New research at the University of Exeter in the UK provides a better understanding of how horses see the world, CNN reports.
The findings may help improve safety in equine sports for both horse and rider.
For instance, the top rails horses are asked to jump are often painted orange, based on what humans can see.
But research led by Martin Stevens, a professor of sensory and evolutionary ecology at the University of Exeter, shows that horses see orange as a shade of green -- meaning that orange-painted fences simply blend into the grass.
Janel L. Jones, a PhD in cognitive science, writes in Equus Magazine that details humans can see from a distance of 30 feet can only be seen by a horse from 20 feet.

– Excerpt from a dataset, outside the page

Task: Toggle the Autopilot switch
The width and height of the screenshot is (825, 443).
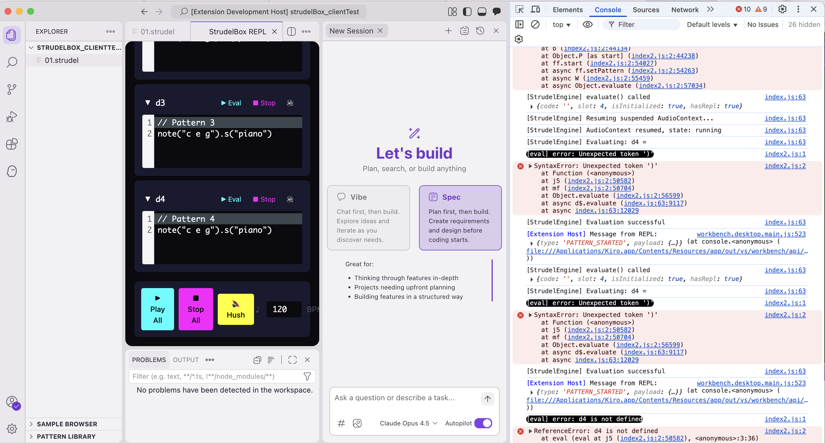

"A horse has to be 50 percent closer to see the same details," she told Equus. "A 50 percent deficiency is enough for any rider to consider ... even in sunshine, the horse's view of a jump is blurry, hazy, dim, vague ... all the adjectives you'd rather not ponder as you're galloping 30 feet per second towards a big oxer that could ruin your day."
Researchers at Exeter experimented with changing obstacles' color to white and yellow.
This didn't necessarily mean the horses could see the fences any better, but the different colors did change the way they jumped.
Researchers hope this study -- conducted in collaboration with the British Horseracing Authority and the RSPCA -- will improve the welfare and safety of horses and jockeys by reducing the risks of falls and injuries.